PN: Besides the protective equipment and the legislation, what is the greatest challenge you and your team face?
GA: The organization of outgoing staff, with suitable and always sanitized vehicles as well as the appropriate equipment. In the beginning, the gardeners even wore latex gloves under their work gloves…

PN: What is your role at Portanuova?
GA: We are in charge of the maintenance of the entire area, from Piazza Gae Aulenti, to the Varesine promenade, to the BAM and Bosco Verticale. We have permanent teams at the BAM – a point of reference for the people of Milan – every day. Even the Bosco requires a strong effort, but it is a pleasure to have maintained it for over 4 years now.

PN: What do you think about the design work for the BAM, performed by Dutch architecture firm Inside Outside|Petra Blaisse?
GA: An immense creation, a one-of-a-kind in Italy. Petra Blaisse designed it with a northern-European vision, which seems to be spot-on indeed. I have walked with her at the park during her visits, as we watched the project grow.
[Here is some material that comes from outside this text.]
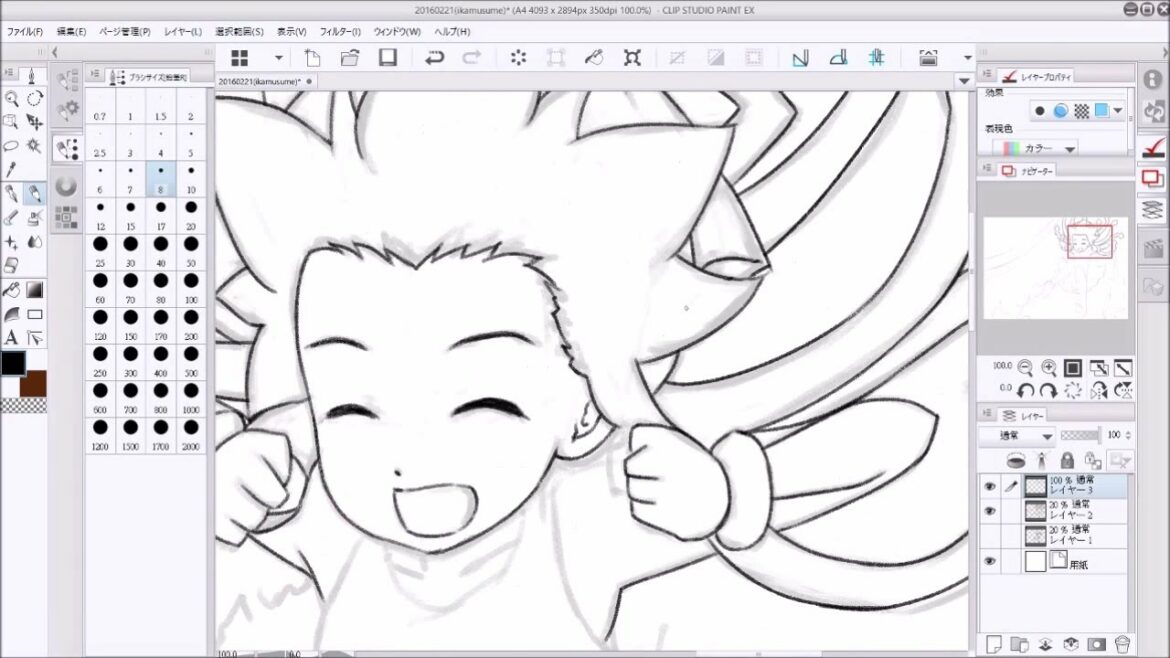Click the Undo arrow in the command bar
This screenshot has width=1170, height=658.
pos(434,58)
PN: What direction is green interior design going towards?
GA: As for the outside, the Bosco Verticale remains the cream of the crop; an international point of reference. As for the interior, with smart working alternating with office work, workplaces will be reorganized more and more. I am extremely happy to notice that the inclusion of greenery at the office is growingly popular, so that the workplace may be as liveable as our homes.

PN: In areas that cannot count on aquifers such as Milan, how can this vital “energy” demand for plants be satisfied? Expanded clay?
GA: Expanded clay works as a substrate, but does not generate a water reserve. In areas where there is less water, you need to implement smart irrigation to reduce waste, and garden design including “unthirsty” plant species. Where water is missing completely, instead, we need to reduce lawns and focus on low-consumption groundcover plant gardens.

PN: What Italian and foreign projects would you have wanted to follow?
GA: As the coordinator of the BAM project, I can consider myself gratified. Outside of Italy, definitely the High Line in New York, a linear park created over a decommissioned section of elevated railway. A beautiful and ambitious project.

PN: Let us recycle a question we asked to the agronomist-landscape designer Laura Gatti: do you talk to plants?
GA: What did she answer?

PN: She said it is plants that talk to her, because when they see her they say “help! She wants to take us up there!”.
GA: Very good answer (laughs). No, I don’t talk to plants. I only need to observe and listen to them to understand them.

PN: What makes you happy in your work?
GA: Seeing a project evolve from zero; watching it take shape after overcoming a thousand issues and setbacks. I am lucky, because I do a job I like. Plus I work with people who work happily, this makes me happy too. I was about to forget: don’t be scared to put a little plant in your bedroom; it’s always us who consume more oxygen and emit more CO2!